Depending upon the availability of the international dancers, who, when Horghe was still living, also travelled to rehearse from Italy, France, Belgium, Ireland, Sweden, Korea, Japan, and Canada, the excerpts will vary and Emmanuel Eggermont will weave them into a new texture. Scenes overlap, they connect with one another in a previously unseen manner. The dancers Ornella Balestra, Marion Ballester, Astrid Bas, Ji Hye Chung, Finola Cronin, Adrien Dantou, Lorenzo De Brabandere, Emmanuel Eggermont, Kerstin Pohle, Luca Giacomo Schulte, Yutaka Takei, Takashi Ueno, and Guy Vandromme reveal the loss without exhibiting it.Hoghe's position and his actions will be adopted by all of them as if they were incidental – it actually works.

An Evening with Raimund does not see itself as a compilation of Hoghe's best works; nothing is reenacted here. As the dancers correspond their usual sections with new sections and constellations, in this manner new contexts are created, which are also accessible to audiences who have never seen a piece by Hoghe before.

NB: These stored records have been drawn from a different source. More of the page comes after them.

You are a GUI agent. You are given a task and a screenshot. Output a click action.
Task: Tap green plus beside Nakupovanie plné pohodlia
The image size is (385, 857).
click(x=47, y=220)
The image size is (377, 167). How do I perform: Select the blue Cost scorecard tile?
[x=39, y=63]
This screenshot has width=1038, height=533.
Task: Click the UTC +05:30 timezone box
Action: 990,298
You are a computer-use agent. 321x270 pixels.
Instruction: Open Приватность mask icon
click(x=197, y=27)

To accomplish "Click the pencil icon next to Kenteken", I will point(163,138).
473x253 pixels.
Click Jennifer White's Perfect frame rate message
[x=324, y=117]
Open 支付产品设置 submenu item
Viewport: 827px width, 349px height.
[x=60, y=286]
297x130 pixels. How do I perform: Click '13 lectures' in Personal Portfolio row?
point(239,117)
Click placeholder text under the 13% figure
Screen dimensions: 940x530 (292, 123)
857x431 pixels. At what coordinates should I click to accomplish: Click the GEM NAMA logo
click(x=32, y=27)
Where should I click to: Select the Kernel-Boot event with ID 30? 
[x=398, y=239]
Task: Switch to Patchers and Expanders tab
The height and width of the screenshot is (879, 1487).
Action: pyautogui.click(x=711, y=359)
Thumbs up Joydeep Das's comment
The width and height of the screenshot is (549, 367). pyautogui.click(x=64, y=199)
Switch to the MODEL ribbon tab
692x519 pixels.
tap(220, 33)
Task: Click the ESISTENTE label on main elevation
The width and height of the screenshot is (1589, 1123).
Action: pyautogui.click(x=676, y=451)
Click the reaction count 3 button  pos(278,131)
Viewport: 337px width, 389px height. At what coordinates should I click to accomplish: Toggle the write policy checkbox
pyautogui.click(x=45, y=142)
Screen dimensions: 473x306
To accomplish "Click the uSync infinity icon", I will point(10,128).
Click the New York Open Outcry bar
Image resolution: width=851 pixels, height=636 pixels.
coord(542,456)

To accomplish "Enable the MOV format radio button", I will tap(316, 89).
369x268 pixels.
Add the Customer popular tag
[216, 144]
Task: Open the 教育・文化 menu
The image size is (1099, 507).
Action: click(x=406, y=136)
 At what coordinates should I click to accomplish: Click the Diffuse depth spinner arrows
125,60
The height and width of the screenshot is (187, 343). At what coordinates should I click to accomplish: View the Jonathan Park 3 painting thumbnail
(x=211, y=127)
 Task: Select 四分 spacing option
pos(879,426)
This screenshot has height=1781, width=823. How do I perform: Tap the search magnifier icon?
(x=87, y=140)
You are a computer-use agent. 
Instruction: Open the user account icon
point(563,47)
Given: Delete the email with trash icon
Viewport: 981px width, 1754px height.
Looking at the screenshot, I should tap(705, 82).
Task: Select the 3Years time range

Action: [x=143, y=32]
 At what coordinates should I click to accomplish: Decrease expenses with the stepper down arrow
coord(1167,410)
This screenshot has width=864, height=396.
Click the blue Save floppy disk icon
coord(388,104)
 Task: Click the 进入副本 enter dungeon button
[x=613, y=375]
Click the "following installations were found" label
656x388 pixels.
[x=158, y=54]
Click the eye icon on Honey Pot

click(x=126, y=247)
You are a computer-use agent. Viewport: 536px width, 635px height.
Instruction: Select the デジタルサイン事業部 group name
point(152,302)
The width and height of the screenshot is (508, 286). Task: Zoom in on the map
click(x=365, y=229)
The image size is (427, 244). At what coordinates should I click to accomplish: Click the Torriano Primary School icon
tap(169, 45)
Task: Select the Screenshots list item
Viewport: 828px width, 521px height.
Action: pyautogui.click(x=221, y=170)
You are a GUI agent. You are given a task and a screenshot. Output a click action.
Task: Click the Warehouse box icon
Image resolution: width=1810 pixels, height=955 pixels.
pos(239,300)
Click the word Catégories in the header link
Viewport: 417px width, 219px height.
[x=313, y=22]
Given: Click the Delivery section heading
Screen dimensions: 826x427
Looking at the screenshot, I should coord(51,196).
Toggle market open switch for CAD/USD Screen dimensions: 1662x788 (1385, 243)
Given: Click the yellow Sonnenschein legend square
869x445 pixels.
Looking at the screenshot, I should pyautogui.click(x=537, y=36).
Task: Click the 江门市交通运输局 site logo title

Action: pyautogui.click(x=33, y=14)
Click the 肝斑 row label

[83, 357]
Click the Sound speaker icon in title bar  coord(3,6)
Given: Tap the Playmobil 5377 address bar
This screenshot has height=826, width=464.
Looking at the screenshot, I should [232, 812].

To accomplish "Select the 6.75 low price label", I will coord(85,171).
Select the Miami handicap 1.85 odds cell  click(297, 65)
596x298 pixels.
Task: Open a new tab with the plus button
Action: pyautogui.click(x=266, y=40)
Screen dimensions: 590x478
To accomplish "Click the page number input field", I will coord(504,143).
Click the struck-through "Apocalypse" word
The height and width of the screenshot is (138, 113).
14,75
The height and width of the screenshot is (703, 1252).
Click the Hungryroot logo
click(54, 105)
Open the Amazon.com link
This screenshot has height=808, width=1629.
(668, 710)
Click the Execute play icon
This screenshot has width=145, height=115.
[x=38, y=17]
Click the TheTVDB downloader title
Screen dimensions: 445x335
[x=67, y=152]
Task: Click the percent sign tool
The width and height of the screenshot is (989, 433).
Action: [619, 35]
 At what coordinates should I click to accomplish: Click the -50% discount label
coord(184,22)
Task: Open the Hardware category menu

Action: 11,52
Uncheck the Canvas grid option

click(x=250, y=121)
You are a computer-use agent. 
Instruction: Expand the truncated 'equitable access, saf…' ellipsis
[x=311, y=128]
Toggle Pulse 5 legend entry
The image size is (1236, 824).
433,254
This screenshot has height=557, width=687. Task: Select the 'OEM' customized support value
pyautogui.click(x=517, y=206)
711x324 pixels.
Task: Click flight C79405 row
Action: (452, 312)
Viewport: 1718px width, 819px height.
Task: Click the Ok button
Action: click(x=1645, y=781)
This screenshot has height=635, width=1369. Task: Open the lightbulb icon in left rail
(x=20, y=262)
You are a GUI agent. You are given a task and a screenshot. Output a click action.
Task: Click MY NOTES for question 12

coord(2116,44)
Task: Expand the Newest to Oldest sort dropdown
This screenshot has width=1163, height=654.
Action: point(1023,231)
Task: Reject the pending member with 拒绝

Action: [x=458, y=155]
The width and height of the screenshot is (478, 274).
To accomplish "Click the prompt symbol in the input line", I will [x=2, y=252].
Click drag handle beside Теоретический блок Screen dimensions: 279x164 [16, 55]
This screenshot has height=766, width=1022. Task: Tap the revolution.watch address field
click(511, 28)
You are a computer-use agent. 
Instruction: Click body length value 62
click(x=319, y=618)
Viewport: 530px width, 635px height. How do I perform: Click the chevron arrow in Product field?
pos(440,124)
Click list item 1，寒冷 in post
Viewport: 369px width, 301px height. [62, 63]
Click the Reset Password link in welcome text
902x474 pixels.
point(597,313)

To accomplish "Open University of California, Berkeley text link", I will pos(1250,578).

An Evening with Raimund begins with the funeral march from his work Si je meurs, laissez le balcon ouvert (2010). The title comes from a line in a poem by Federico Garcia Lorca, and can be understood here as an invitation, as a request to not close the door, to let light and air in, to let life in. In Hoghe's production Young People, Old Voices (2002) Peggy Lee sings:

"Don't cry, there'll be another spring
I know our hearts will dance again
And sing again, so wait for me till then …"

Emmanuel Eggermont sees An Evening with Raimund as an initial gesture from Hoghe's closest collaborators in the direction of this "another spring, when our hearts will dance again …"

An exhibition with photographs by Rosa Frank, who accompanied Raimund Hoghe from the beginning of his career, and a discussion with her about the working methods of Raimund Hoghe, Luca Giacomo Schulte, and Emmanuel Eggermont will be part of the guest performance.